In states that expanded Medicaid, nearly all adults with incomes up to 138% of the federal poverty line (about $22,000 for a one-person household in 2025) are eligible for Medicaid.

In states that didn’t expand Medicaid, a broader population is eligible for subsidies to make ACA health plans less expensive, Graves said. The subsidized exchanges are available for people between 100% and 138% of the federal poverty line, among others.

“Given the heavy subsidies in that income range, and large amount of otherwise uninsured people, that would suggest more GOP-identifying people with low incomes would go the (subsidized) exchange route,” Graves wrote.

The Affordable Care Act has been vilified by Republicans since passage during President Barack Obama’s tenure.
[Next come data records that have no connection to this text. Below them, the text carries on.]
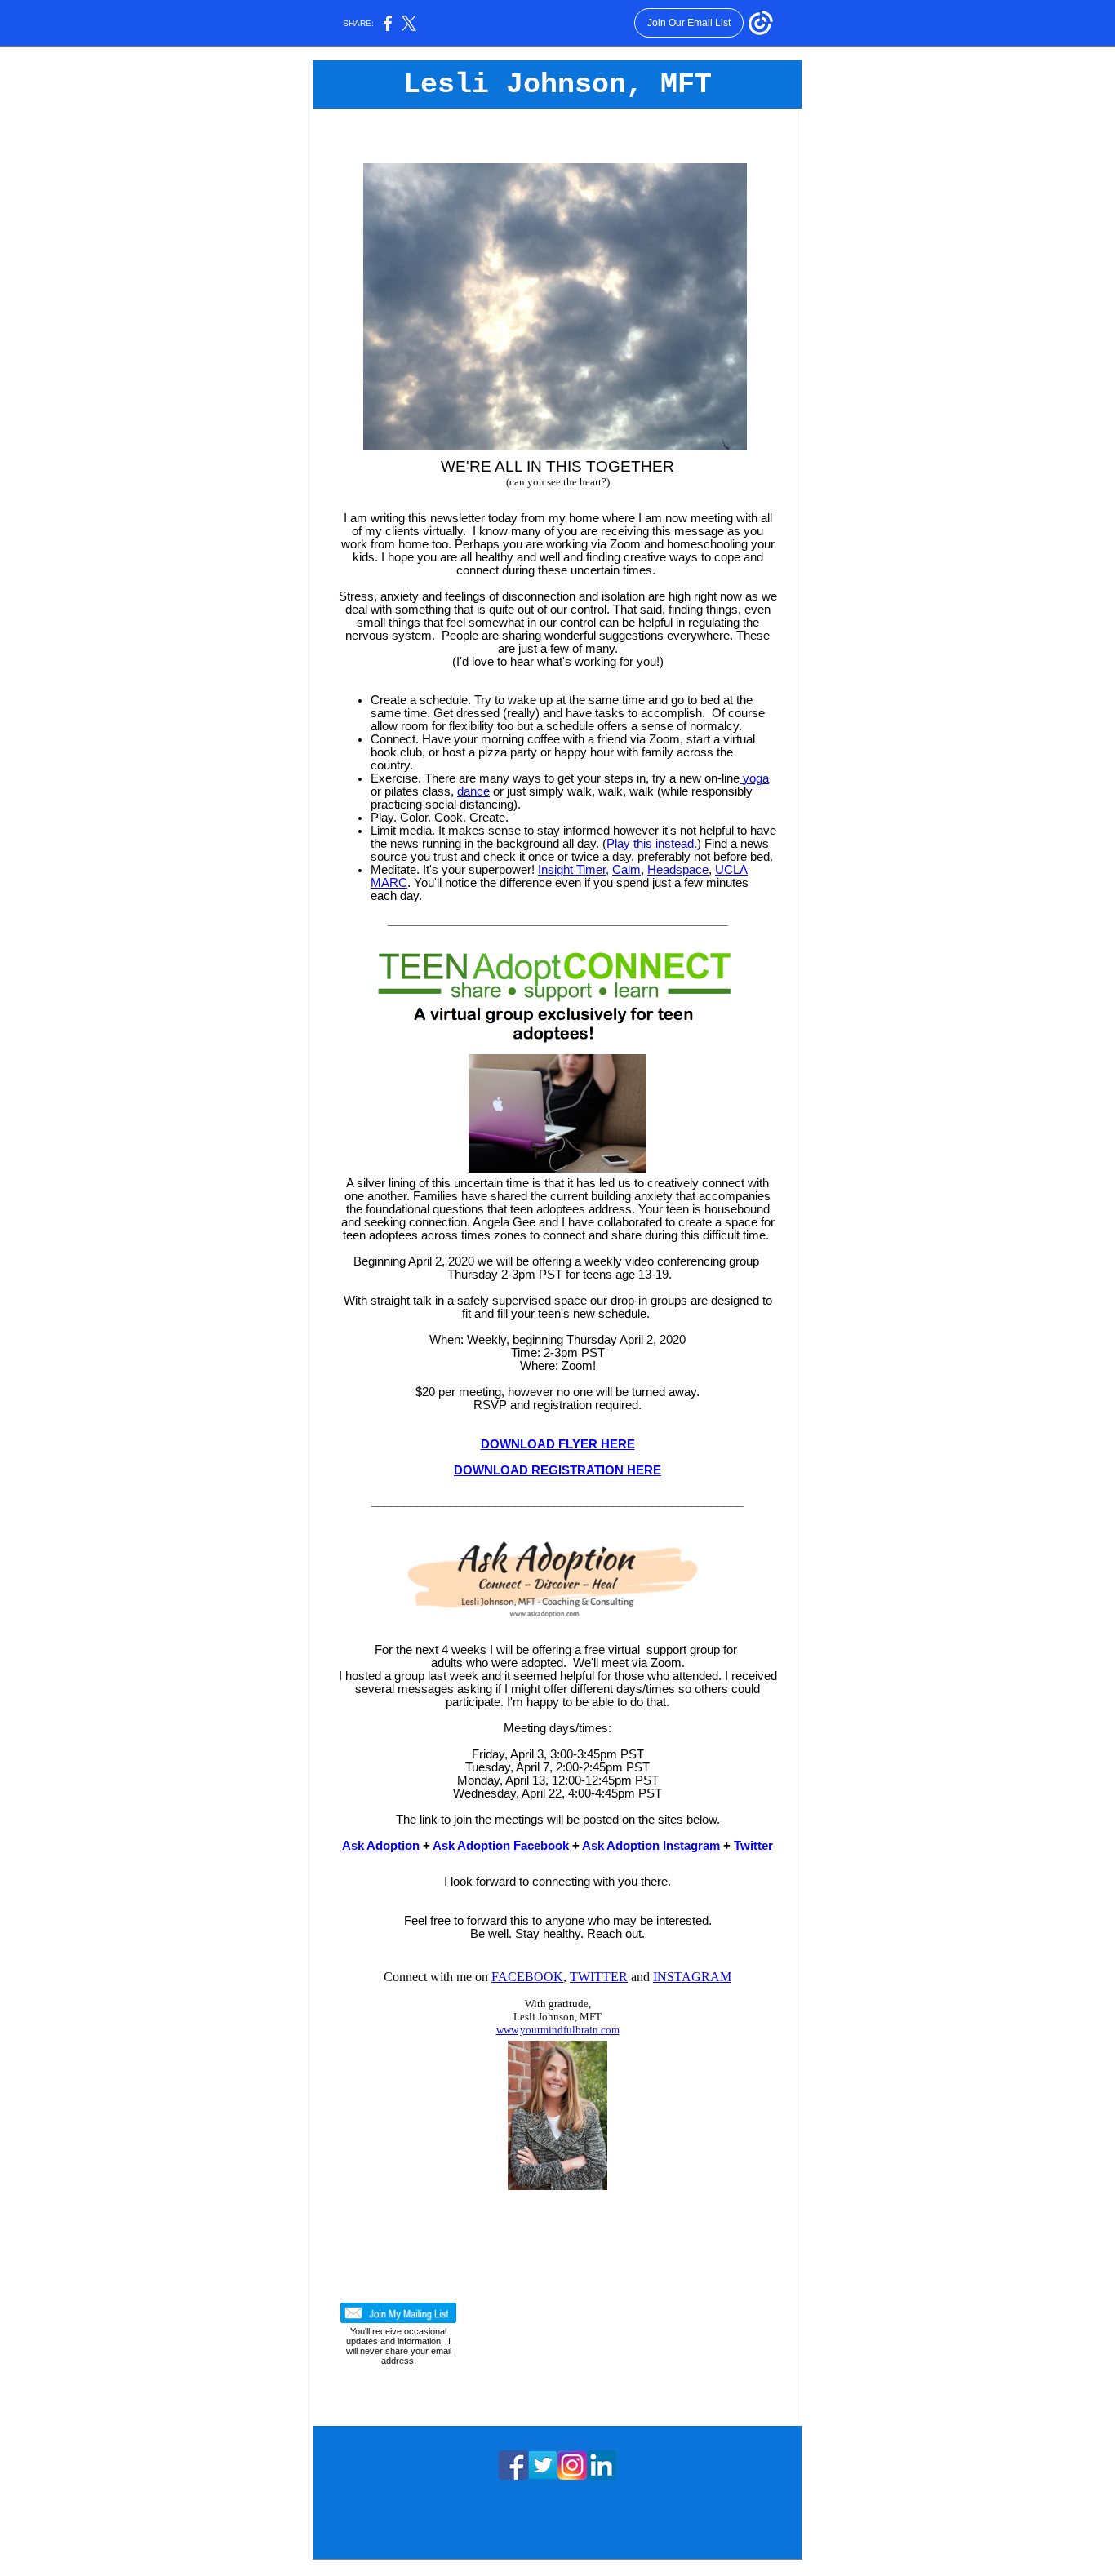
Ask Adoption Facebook (501, 1845)
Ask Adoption (382, 1845)
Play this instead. (651, 843)
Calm (626, 869)
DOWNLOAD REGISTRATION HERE (557, 1470)
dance (473, 791)
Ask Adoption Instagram (651, 1845)
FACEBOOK (527, 1977)
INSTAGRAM (692, 1977)
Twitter (753, 1845)
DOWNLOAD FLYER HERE (558, 1444)
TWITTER (599, 1977)
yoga (754, 778)
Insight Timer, (573, 869)
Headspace (678, 869)
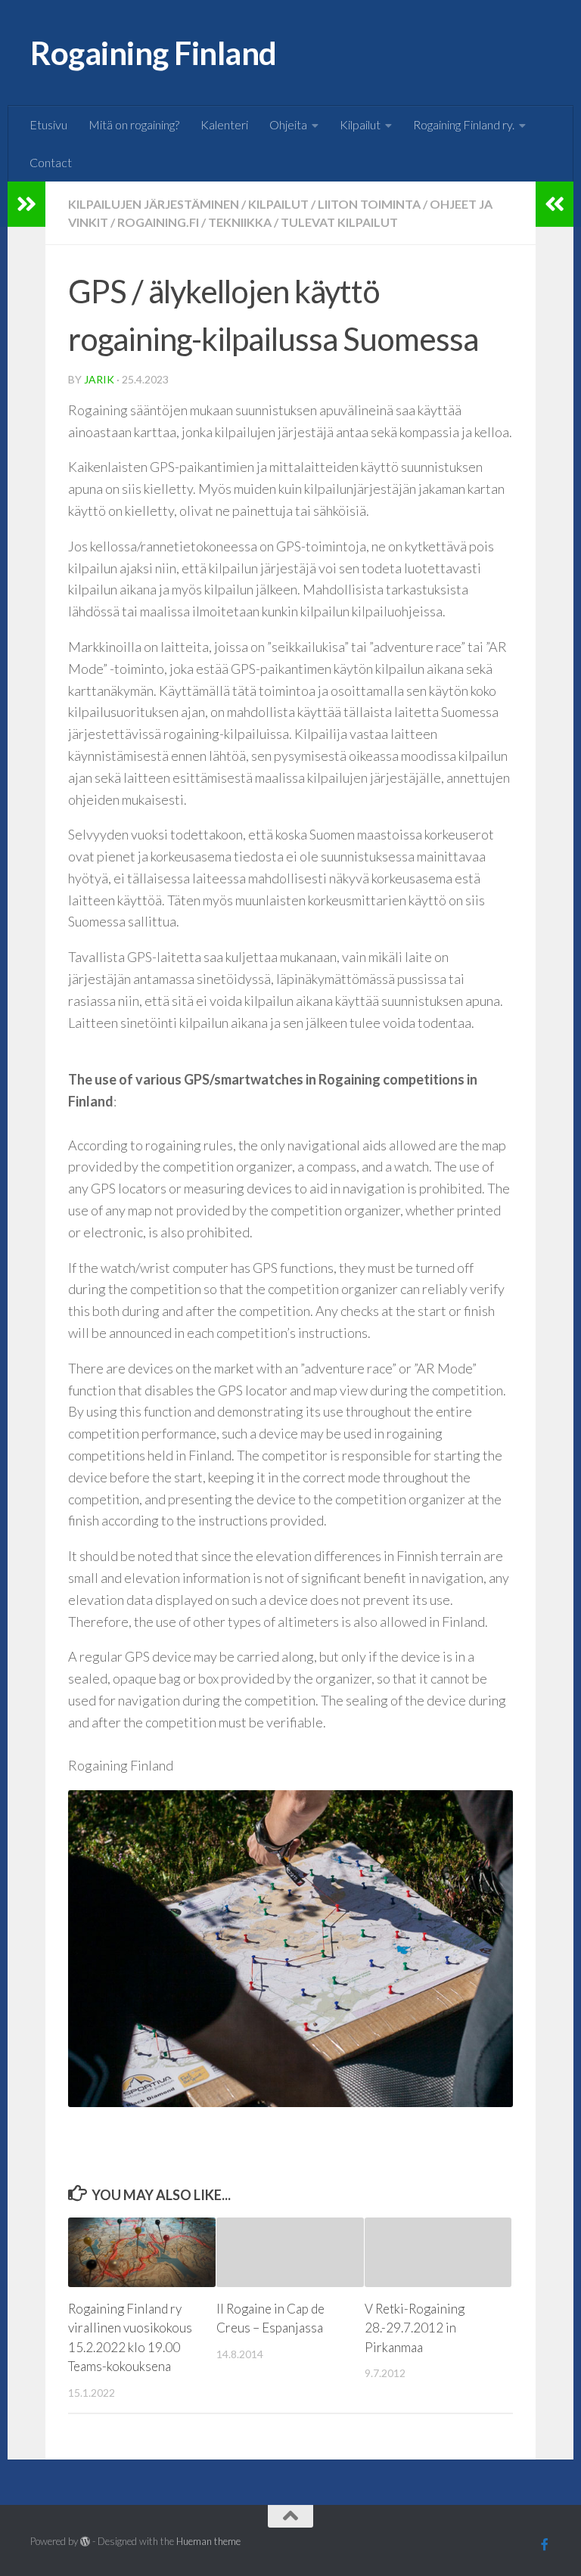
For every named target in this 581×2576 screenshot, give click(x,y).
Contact (51, 162)
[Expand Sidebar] (26, 204)
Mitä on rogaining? (134, 124)
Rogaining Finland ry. (463, 124)
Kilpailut (360, 124)
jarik (99, 379)
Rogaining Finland (153, 53)
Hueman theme (208, 2541)
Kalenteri (224, 124)
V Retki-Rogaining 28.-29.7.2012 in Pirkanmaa (414, 2328)
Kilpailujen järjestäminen (153, 204)
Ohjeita (288, 124)
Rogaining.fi (158, 222)
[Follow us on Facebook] (545, 2544)
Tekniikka (240, 222)
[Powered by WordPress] (85, 2542)
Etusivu (48, 124)
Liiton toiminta (369, 204)
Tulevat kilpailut (339, 222)
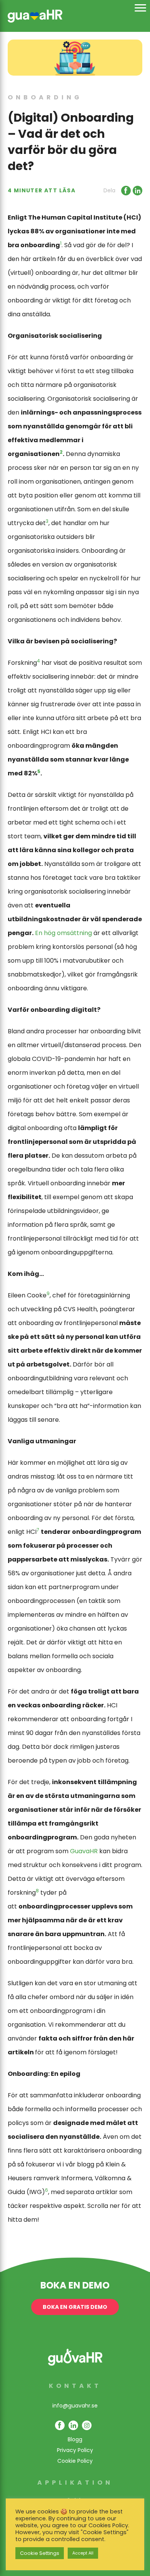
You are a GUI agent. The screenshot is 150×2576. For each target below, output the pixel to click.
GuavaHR (84, 1851)
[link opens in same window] (35, 15)
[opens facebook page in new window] (60, 2425)
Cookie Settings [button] (39, 2553)
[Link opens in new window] (125, 190)
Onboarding (45, 97)
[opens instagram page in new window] (87, 2425)
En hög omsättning (63, 933)
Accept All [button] (82, 2553)
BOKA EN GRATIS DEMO (75, 2307)
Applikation (75, 2482)
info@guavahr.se (75, 2405)
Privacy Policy (75, 2450)
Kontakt (75, 2385)
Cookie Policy (75, 2461)
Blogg (75, 2439)
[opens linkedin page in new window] (73, 2425)
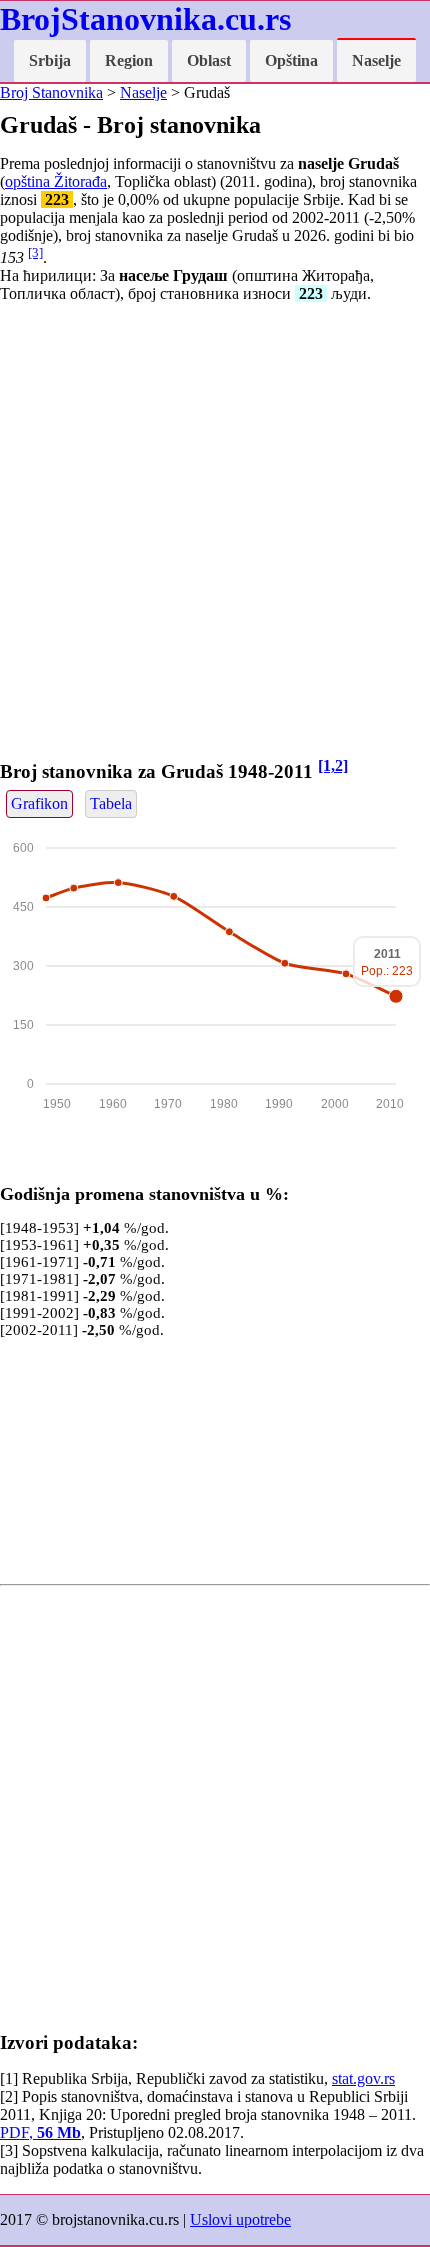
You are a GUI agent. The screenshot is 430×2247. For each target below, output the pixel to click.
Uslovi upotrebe (240, 2219)
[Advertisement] (215, 534)
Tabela (111, 803)
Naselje (376, 60)
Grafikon (39, 803)
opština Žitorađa (56, 181)
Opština (291, 60)
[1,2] (333, 765)
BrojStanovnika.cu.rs (145, 19)
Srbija (50, 60)
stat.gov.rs (363, 2078)
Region (129, 60)
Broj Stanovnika (51, 92)
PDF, (40, 2132)
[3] (35, 252)
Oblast (209, 60)
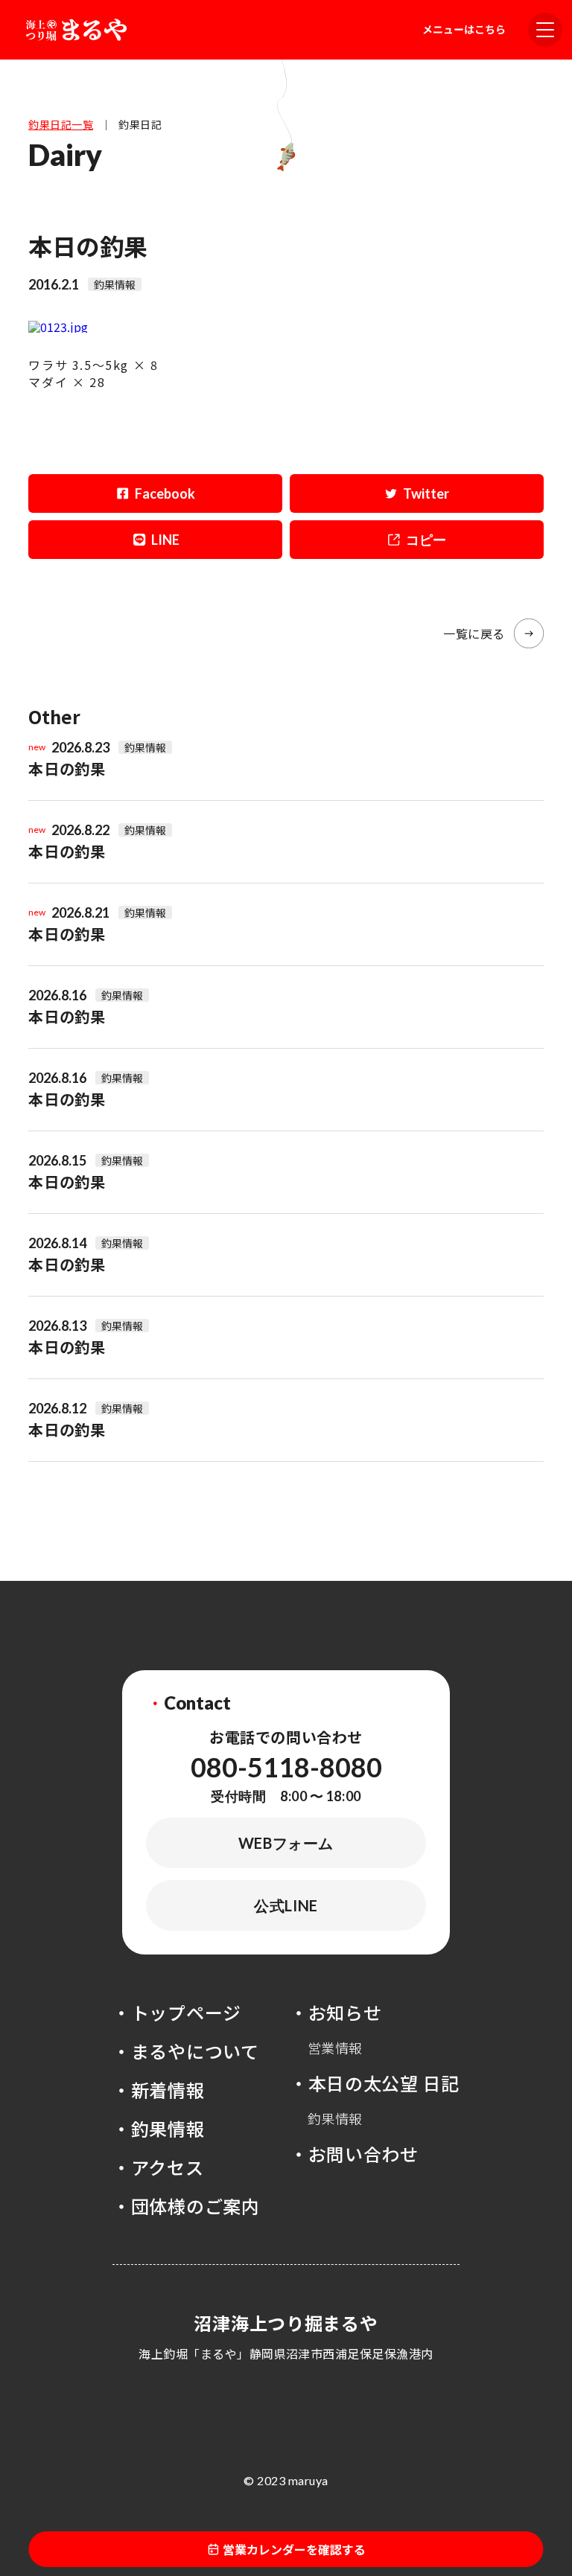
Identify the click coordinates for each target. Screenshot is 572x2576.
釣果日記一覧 (60, 124)
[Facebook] (155, 493)
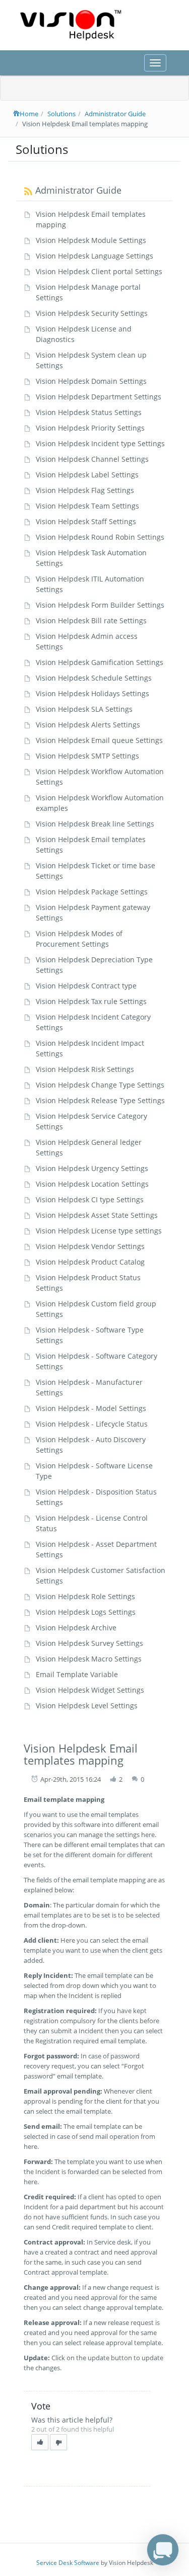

However, provisions within the law — such as creation of the ACA marketplaces, coverage for those with pre-existing conditions and the ability to stay on parents’ health plan until age 26 — have broad appeal, said KFF’s Kearney.

As of 2023, nearly 1 in 7 U.S. residents had enrolled in an ACA marketplace plan at some point since 2014, the year in which states rolled out marketplace plans, according to a 2024 report from the U.S. Department of the Treasury.

“Our polling going back years has shown that when you ask about favorability of the ACA itself, Republicans view it as pretty unfavorable,” she said. “However, the actual provisions in it are very popular, and are popular among Republicans.”